• ЗАДАНИЯ К РАЗДЕЛУ:
a. Опираясь на фрагмент о культурной памяти, объясните, почему прекращение социальной интеракции приводит к забвению.
b. Продолжите фрагмент о культурной памяти, начав сразу после его последнего предложения.

--- ИЗБРАННЫЙ ФРАГМЕНТ ---

А. Ассман делит коллективную (далее – культурную) память на функциональную и накопительную. Первая обуславливает консервацию воспоминаний посредством традиций, ритуалов и других повторяемых символических практик: дублирование обеспечивает длительное существование воспоминании?. Благодаря обращению к культурным артефактам, как объясняет историк, «некоторые из них не становятся чуждыми, полностью безмолвными, а ревитализируются из поколения в поколение через соприкосновение с меняющейся современностью» [4].

Накопительная память, более подверженная забвению, представляет собой архив культуры с визуальными и вербальными документами – свидетелями прошлого (книгами, картинами, фильмами, библиотеками, архивами).

Культурная память отличается от других типов памяти формами своей репродукции: индивид самостоятельно рефлексирует опыт предков. Вместе с тем, прекращение социальной интеракции приводит к забвению, потому что воспоминания живы лишь в рамках коллективной памяти.

Говоря об эпохе СССР, можно отметить большое количество травмогенных для общества событий, начиная от репрессий и заканчивая распадом Советского Союза в 1991 году. Однако, согласно опросам, преобладает массовая ностальгия по советскому времени [5].

История России XX века, в особенности ее советский этап – противоречивая и сложная тема. С распадом СССР оказалась разрушена и советская идеология, в связи с чем внутри современного российского общества, рефлексирующего по поводу советского прошлого, наблюдается кризис самоидентификации, связанной с «национальной идеей». В этом контексте интересен факт популярности в современной России атрибутов «советскости» среди разных возрастных и социальных групп. Это проявляется в использовании характерной для эпохи нарративов, символов, цветов и пр.

В современный научный лексикон термин sovietness вошел лишь в конце 1990–х годов и до сих пор используется в разных контекстах, в соответствии с методологическими подходами трактовки термина варьируются.

Советские исследователи, определяя «советскость», выделяли такие основные элементы культурного кода, как коллективизм, деятельность на благо общества, профессионализм, интернационализм. Современная социокультурная ситуация изменила подходы к изучению. Например, современными авторами отмечается, что при поощрении таких ценностей, как коллективизм, труд, «советский» человек был жестко ограничен в гражданских правах и свободах, а такие аспекты жизни, как зажиточность, индивидуализм были порицаемы.

--- ФРАГМЕНТ НАБОРА ДАННЫХ ---

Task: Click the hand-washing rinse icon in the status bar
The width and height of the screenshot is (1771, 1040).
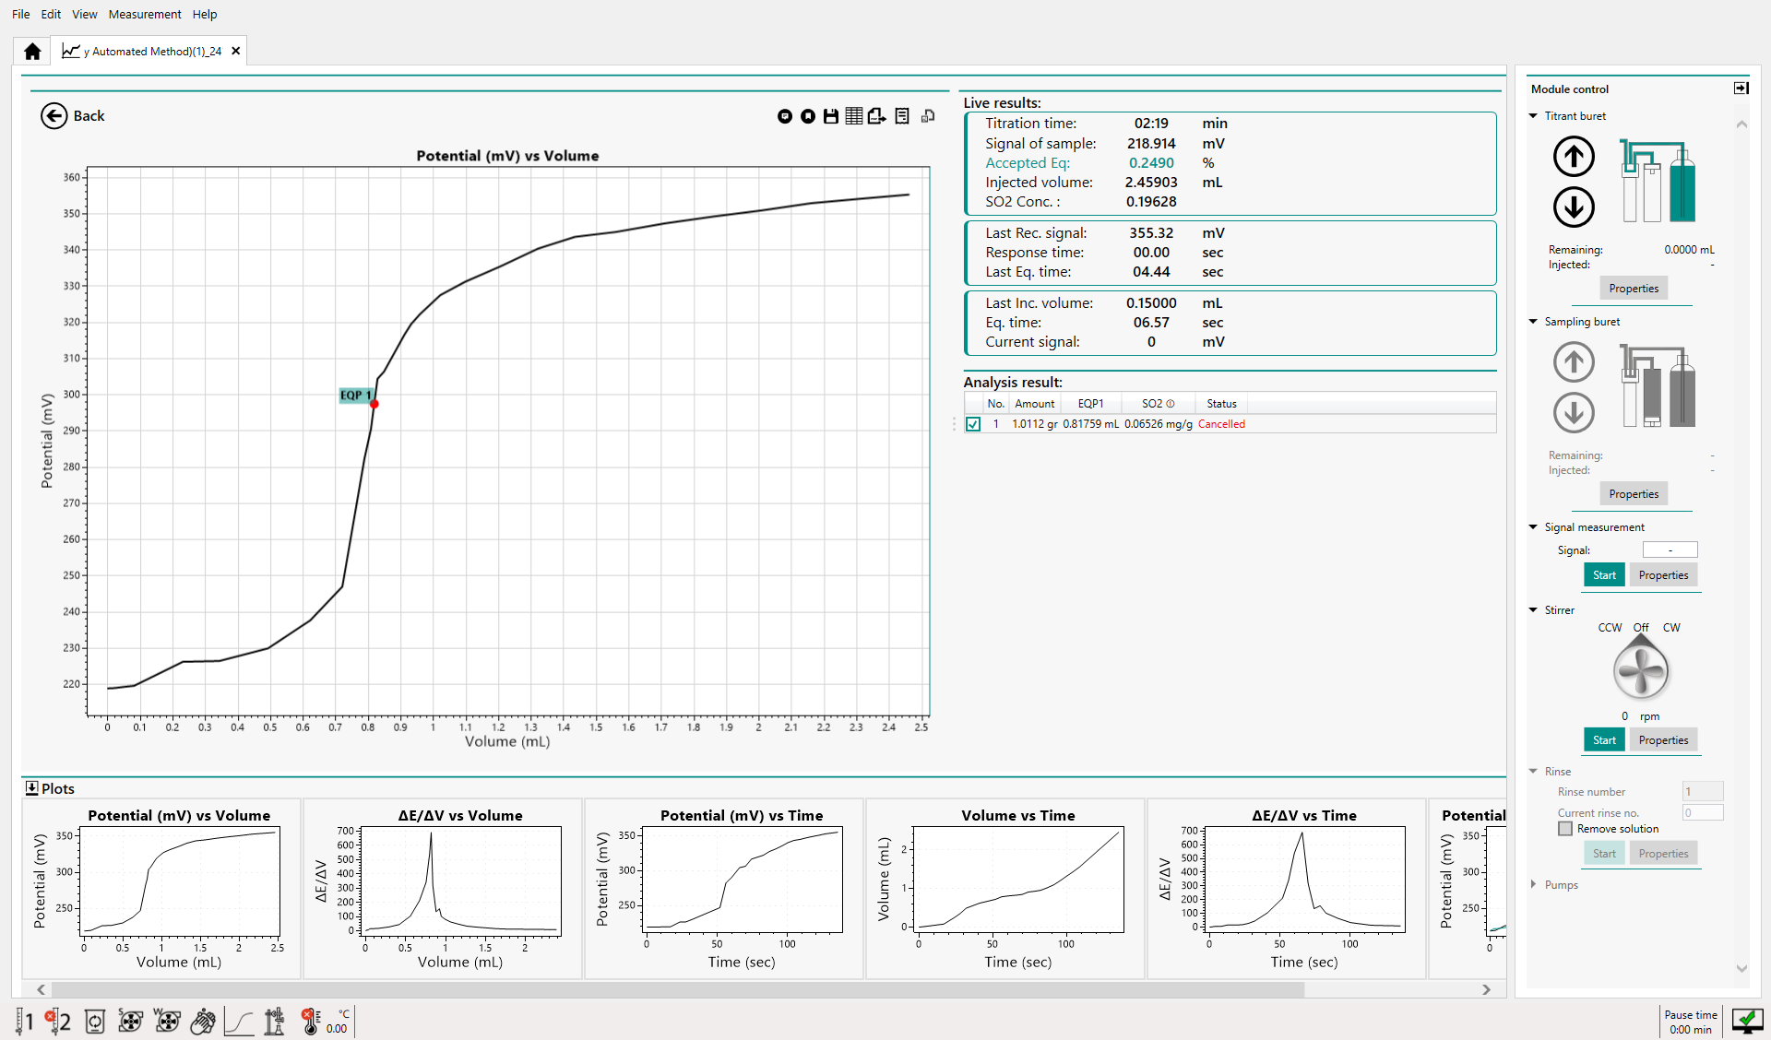Action: pos(203,1022)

---

• ОТВЕТЫ К ЗАДАНИЯМ:
a. Прекращение социальной интеракции приводит к забвению потому, что воспоминания живы лишь в рамках коллективной памяти.

b.
Т. С. Злотникова в исследовании рассматривает, какие черты характерны для трех советских поколений (рожденных между: 1917–1930 гг., 1945–1950–х гг., 1970–1980–х гг. соответственно) и отмечает, что социокультурной основой проекта «советский человек» является травма, поскольку на долю первого советского поколения пришлось много испытаний: голодное детство, угроза репрессий, Великая Отечественная война, эвакуация, получение образования в позднем возрасте. Соответственно, следующим поколениям транслировалась готовность претерпевать лишения, помнить о жертвенности вместе с гордостью Победы [6]. В связи с этим автор присваивает культурному коду первого поколения: коллективизм, эмотивность, пугливость, но у второго появляется индивидуализм, отстраненность, недоверие к формальным институтам, диссидентство; третье поколение воспринимает феномен через визуальный ряд, анализируя актеров кино, являющихся символами эпохи: популярны как социальные герои (Д. Бодров), так и маргиналы (И. Охлобыстин). Исследователь приходит к выводу о том, что существует огромное многообразие аспектов, через которых необходимо изучать концепцию «советскости» [7].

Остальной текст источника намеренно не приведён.